Summer sausage is one of the best ways to use up a big batch of ground venison. It's shelf-stable, travels well, and pairs perfectly with crackers and cheese in the deer blind. The smoking process gives it a flavor that store-bought can't touch. This recipe makes about 5 pounds — enough to eat, share, and stash in the freezer.
Ingredients
- 4 lbs ground venison
- 1 lb ground pork (or pork fat trimmings)

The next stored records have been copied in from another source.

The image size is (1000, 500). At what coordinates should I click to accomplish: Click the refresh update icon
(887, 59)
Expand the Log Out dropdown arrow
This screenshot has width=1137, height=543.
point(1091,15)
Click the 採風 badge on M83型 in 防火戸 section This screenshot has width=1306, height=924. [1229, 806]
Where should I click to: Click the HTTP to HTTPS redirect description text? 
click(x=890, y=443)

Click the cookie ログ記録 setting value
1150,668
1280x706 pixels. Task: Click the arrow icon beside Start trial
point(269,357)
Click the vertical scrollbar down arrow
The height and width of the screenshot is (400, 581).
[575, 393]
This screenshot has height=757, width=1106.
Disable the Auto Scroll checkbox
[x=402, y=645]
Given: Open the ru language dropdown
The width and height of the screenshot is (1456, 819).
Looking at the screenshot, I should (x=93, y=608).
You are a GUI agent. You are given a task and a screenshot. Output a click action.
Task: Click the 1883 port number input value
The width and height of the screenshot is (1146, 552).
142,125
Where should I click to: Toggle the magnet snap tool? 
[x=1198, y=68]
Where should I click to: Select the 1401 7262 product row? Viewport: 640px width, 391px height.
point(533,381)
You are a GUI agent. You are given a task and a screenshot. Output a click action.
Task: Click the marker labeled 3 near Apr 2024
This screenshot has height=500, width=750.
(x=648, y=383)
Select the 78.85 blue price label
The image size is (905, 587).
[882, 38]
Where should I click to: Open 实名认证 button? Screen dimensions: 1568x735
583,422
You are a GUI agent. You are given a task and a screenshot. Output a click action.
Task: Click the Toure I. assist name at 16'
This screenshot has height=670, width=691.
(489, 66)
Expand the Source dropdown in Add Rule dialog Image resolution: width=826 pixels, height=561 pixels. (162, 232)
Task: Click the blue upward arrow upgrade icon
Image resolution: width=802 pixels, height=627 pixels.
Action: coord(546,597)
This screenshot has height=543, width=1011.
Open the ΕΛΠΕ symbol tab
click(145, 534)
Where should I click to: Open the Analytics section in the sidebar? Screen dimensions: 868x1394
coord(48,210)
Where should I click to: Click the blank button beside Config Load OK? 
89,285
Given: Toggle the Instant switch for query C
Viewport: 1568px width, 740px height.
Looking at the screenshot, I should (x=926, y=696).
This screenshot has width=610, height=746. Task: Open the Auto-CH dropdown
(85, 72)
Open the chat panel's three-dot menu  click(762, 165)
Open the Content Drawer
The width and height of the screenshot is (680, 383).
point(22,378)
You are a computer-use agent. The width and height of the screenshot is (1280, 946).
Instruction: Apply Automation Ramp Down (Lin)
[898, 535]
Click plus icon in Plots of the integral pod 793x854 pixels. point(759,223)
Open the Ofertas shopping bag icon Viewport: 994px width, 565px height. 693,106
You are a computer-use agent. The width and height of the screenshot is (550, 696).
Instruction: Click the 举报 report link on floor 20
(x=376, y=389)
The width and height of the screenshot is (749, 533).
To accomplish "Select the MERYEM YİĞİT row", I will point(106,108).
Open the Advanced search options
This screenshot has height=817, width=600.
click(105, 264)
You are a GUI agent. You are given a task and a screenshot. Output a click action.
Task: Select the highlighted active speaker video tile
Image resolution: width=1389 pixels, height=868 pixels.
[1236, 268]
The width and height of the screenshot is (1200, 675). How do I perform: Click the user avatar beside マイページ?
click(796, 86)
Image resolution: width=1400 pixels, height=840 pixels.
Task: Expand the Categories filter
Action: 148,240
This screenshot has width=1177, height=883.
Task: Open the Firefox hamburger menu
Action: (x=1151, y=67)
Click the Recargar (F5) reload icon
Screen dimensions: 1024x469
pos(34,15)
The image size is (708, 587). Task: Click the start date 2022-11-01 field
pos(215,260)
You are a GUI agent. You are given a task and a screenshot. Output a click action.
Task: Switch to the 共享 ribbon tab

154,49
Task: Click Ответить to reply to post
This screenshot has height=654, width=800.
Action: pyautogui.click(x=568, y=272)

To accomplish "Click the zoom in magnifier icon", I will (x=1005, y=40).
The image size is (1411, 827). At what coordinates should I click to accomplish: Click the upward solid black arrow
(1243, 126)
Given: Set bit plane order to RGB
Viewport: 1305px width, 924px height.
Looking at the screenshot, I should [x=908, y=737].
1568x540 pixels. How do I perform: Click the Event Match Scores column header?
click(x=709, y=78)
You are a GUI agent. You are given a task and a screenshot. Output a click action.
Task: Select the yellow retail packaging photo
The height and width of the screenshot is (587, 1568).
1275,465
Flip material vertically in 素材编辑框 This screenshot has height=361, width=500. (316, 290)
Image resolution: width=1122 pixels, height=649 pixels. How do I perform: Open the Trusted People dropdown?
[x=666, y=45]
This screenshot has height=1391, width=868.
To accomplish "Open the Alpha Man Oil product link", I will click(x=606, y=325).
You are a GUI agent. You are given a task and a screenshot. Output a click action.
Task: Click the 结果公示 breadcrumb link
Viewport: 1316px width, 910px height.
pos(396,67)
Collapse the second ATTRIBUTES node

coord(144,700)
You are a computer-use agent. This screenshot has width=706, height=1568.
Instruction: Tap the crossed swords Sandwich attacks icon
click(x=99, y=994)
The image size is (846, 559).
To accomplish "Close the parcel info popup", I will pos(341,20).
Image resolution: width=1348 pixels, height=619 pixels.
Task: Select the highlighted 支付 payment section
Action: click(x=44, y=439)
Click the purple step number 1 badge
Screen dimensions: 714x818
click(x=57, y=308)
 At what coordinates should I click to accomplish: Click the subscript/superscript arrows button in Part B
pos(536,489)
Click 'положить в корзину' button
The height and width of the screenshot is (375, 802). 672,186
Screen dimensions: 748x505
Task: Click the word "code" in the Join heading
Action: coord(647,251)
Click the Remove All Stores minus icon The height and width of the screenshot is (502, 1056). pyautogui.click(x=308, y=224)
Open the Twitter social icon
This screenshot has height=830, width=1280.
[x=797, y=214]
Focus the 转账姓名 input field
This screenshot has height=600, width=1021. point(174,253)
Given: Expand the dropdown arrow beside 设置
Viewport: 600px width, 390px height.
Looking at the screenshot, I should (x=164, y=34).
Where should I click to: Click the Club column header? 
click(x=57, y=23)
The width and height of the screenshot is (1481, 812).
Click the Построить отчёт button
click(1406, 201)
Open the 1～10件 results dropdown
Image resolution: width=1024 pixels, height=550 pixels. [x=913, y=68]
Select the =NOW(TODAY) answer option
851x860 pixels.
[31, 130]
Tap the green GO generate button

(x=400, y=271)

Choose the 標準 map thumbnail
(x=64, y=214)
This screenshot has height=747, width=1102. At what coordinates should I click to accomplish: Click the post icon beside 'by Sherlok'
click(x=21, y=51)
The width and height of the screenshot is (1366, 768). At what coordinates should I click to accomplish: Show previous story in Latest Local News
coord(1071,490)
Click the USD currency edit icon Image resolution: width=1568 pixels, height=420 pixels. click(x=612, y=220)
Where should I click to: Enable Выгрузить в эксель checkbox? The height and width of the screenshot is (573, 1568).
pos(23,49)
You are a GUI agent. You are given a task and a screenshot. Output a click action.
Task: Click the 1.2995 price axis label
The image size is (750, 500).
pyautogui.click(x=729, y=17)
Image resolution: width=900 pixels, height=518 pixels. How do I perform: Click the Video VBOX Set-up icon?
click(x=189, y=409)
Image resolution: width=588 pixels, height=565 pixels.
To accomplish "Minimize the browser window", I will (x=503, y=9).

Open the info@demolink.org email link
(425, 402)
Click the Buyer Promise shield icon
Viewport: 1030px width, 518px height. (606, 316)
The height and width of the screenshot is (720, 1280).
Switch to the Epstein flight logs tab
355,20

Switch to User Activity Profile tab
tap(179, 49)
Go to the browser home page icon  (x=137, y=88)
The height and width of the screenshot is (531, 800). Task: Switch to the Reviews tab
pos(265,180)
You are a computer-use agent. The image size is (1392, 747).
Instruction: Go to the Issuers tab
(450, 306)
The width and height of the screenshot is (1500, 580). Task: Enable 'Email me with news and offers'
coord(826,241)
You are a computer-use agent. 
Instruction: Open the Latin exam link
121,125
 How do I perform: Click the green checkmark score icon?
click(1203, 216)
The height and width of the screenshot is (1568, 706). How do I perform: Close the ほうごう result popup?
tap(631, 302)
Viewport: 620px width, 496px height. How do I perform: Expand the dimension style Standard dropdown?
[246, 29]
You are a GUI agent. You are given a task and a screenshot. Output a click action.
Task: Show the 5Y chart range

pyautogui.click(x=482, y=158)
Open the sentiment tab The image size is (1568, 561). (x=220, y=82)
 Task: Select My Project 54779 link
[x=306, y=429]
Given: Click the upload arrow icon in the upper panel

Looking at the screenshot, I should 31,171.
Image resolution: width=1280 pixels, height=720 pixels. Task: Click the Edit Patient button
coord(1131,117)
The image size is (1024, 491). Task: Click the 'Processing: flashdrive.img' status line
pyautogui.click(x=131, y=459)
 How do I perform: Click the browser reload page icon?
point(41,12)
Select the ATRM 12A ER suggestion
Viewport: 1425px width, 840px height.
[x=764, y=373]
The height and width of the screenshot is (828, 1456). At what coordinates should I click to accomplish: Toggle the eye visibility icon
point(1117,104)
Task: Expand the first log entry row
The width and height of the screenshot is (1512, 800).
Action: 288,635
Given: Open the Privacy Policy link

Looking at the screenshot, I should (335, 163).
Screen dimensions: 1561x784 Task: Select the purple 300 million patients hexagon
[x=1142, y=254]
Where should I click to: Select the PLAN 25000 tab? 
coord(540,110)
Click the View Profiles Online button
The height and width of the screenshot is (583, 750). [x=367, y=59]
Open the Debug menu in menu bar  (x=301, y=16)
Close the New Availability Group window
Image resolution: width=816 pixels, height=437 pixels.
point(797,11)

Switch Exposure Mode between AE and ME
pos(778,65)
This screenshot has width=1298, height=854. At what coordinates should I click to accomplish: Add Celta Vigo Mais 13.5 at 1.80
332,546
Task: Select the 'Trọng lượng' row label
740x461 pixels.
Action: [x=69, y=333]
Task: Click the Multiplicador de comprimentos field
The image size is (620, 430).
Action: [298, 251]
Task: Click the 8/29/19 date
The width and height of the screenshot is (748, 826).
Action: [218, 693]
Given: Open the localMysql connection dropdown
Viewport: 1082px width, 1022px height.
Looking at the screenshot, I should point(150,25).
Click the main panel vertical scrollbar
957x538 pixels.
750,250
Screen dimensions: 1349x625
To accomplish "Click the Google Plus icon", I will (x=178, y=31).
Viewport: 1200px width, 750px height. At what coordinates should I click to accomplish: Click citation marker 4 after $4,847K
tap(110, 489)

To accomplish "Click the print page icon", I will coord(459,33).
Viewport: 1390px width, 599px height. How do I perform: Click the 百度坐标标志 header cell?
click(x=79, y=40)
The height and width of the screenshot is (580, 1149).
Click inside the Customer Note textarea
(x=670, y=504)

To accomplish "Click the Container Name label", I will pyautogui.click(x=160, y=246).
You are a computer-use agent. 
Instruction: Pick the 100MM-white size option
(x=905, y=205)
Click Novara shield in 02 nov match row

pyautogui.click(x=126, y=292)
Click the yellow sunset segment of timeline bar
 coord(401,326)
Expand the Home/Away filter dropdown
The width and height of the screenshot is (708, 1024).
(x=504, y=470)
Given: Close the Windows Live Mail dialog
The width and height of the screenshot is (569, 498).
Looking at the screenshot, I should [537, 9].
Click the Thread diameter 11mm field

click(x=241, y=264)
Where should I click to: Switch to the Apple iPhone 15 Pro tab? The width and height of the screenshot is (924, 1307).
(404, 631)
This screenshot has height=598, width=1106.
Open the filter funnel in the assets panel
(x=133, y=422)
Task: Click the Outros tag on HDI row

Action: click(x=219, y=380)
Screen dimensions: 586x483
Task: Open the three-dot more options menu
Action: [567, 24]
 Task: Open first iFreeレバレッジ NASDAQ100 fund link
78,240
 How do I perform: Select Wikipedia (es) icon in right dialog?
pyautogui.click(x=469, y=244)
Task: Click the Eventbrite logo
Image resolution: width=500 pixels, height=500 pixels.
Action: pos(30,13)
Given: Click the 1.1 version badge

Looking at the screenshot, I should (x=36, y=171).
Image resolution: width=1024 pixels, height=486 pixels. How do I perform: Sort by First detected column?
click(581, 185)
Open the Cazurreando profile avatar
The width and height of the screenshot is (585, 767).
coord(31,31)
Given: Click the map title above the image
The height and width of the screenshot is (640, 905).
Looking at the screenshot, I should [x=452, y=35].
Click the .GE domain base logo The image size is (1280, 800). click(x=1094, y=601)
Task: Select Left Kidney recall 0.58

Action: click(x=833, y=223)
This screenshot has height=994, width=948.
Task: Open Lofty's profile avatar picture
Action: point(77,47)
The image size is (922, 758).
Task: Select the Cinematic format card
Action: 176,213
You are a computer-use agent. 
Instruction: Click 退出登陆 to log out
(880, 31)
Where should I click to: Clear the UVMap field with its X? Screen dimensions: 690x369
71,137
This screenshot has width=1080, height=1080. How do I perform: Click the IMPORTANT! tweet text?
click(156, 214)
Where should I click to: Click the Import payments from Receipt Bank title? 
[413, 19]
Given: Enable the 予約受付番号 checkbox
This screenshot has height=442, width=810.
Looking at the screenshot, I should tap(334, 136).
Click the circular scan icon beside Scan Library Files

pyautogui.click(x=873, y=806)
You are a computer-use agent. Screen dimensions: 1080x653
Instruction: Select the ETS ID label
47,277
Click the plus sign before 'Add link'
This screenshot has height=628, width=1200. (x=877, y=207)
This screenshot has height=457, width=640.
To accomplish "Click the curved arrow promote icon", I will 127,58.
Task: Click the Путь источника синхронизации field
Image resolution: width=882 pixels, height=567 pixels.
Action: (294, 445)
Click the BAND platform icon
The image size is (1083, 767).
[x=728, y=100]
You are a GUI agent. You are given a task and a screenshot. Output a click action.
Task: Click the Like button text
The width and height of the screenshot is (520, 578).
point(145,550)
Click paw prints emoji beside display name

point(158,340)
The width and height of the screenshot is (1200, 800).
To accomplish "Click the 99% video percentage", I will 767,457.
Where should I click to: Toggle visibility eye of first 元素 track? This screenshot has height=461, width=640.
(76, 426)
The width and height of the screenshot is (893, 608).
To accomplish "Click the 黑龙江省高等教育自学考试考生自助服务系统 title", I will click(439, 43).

- 5 tsp Morton Tender Quick curing mix
- 2 tsp mustard seed
- 2 tsp coarsely ground black pepper
- 1.5 tsp garlic powder
- 1 tsp onion powder
- 1/2 tsp ground coriander
- 1/2 tsp red pepper flakes
- 1 cup cold water
- Collagen casings (2.5-inch diameter)
Instructions
- Mix the ground venison and pork together in a large bowl. Add the Tender Quick, mustard seed, pepper, garlic powder, onion powder, coriander, and red pepper flakes.
- Pour in the cold water and mix thoroughly with your hands for 3 to 4 minutes until the mixture becomes tacky and sticky. This develops the proteins that bind the sausage together.
- Cover and refrigerate for 24 hours. This curing period is essential for food safety and flavor development.
- After 24 hours, remix the meat briefly. Stuff into collagen casings using a sausage stuffer, packing firmly to eliminate air pockets. Tie off the ends.
- Preheat your smoker to 130 degrees F. Place the sausage logs on the grates and smoke for 1 hour with the damper open to dry the casings.
- Increase the smoker temperature to 150 degrees for 1 hour.
- Increase to 170 degrees for 1 hour.
- Increase to 185 degrees and smoke until the internal temperature of the sausage reaches 160 degrees F. This usually takes another 2 to 3 hours.
- Remove and immediately plunge into an ice bath for 15 minutes to stop the cooking and set the texture.
- Pat dry, refrigerate overnight, then slice and serve.
Tips
The ice bath is critical. Skipping it causes the fat to render out, leaving you with a dry, crumbly sausage with fat pockets on the surface.
Use Tender Quick, not regular salt. Tender Quick contains sodium nitrite, which prevents bacterial growth during the slow smoking process. Regular salt will not cure the meat.
Step up the smoker temperature gradually. Jumping straight to high heat causes fat-out — the fat melts and separates before the proteins can set, ruining the texture.